Attorneys for Baltimore City argued yesterday for the continuance of a potentially groundbreaking federal lawsuit against Wells Fargo Bank, alleging that the mortgage provider has a pattern of predatory lending in black neighborhoods that leads to foreclosures, vacant properties, lost tax revenue and significant legal fees.

Wells Fargo filed a motion to dismiss the year-old lawsuit, claiming it is "legally deficient," in part because the city's complaint doesn't detail actual injury caused by the California company. A hearing on the motion was held in Baltimore U.S. District Court yesterday afternoon.

Saying that the city was so "thirsty for revenue" that it had to sue companies, Wells Fargo attorney Andrew Sandler blamed Baltimore for its foreclosure problems, particularly its tax lien system and high property taxes. There "is not a single assertion that's beyond mere speculation that Wells Fargo is the problem," Sandler said.

City lawyer John Relman said Baltimore would show "the precise injury" if the case went forward. In its complaint, the city says Wells Fargo targeted black communities to distribute risky subprime loans, making it "one of the leading causes of the disproportionately high rate of foreclosures" in such neighborhoods.

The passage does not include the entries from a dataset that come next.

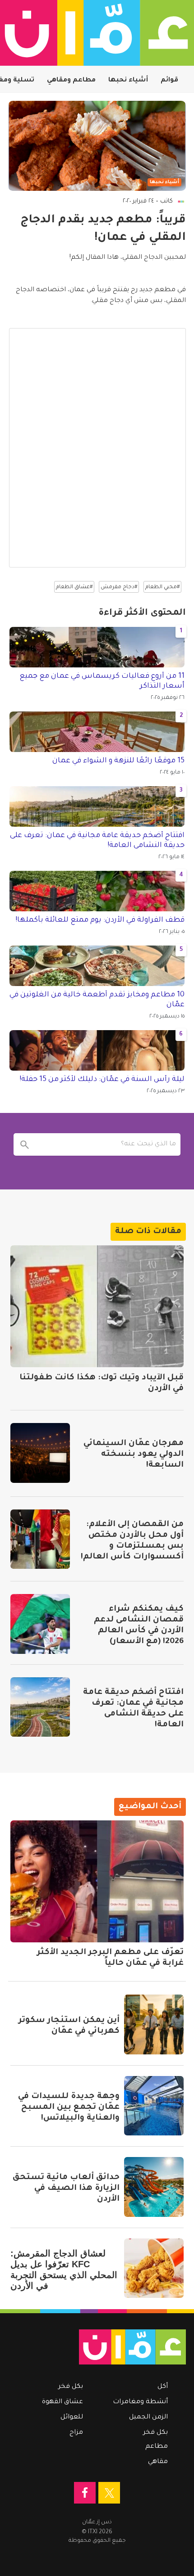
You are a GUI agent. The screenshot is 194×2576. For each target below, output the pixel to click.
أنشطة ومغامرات (140, 2402)
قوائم (169, 80)
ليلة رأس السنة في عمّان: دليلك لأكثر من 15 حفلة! (102, 1080)
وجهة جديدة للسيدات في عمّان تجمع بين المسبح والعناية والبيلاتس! (69, 2107)
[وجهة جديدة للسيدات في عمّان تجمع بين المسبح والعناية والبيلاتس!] (154, 2105)
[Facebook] (85, 2493)
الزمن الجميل (148, 2417)
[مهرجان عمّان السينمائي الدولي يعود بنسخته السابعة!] (40, 1452)
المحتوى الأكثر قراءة (142, 613)
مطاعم (156, 2446)
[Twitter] (109, 2493)
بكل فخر (155, 2432)
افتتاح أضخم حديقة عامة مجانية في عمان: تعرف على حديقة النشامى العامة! (97, 841)
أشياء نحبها (128, 80)
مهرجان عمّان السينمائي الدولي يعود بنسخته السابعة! (133, 1454)
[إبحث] (25, 1144)
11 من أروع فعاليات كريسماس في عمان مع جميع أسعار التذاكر (102, 681)
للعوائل (71, 2417)
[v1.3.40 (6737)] (101, 2346)
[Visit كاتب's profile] (181, 202)
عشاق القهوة (62, 2402)
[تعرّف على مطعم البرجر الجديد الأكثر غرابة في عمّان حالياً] (97, 1881)
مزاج (76, 2432)
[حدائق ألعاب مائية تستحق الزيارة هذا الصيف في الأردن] (154, 2186)
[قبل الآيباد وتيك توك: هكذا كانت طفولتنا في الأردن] (97, 1306)
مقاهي (158, 2462)
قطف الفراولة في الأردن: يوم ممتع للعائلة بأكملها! (100, 920)
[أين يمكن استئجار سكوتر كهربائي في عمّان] (154, 2024)
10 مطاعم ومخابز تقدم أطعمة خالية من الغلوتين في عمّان (97, 1000)
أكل (162, 2387)
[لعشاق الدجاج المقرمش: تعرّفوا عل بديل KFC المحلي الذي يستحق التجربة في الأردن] (154, 2268)
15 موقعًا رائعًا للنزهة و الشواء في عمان (118, 761)
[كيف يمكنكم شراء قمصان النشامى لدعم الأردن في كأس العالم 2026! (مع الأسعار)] (40, 1623)
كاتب (166, 201)
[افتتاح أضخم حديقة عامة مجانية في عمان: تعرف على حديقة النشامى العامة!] (40, 1707)
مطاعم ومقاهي (71, 80)
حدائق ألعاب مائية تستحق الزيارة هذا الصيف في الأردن (66, 2188)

Similar court cases and complaints are cropping up across the country, including in Texas, Tennessee and California. This month, the National Community Reinvestment Coalition announced that it filed a discrimination complaint against credit rating agency Standard & Poor's, and a California federal court judge allowed the National Association for the Advancement of Colored People to pursue its lawsuit against nearly two dozen mortgage lenders.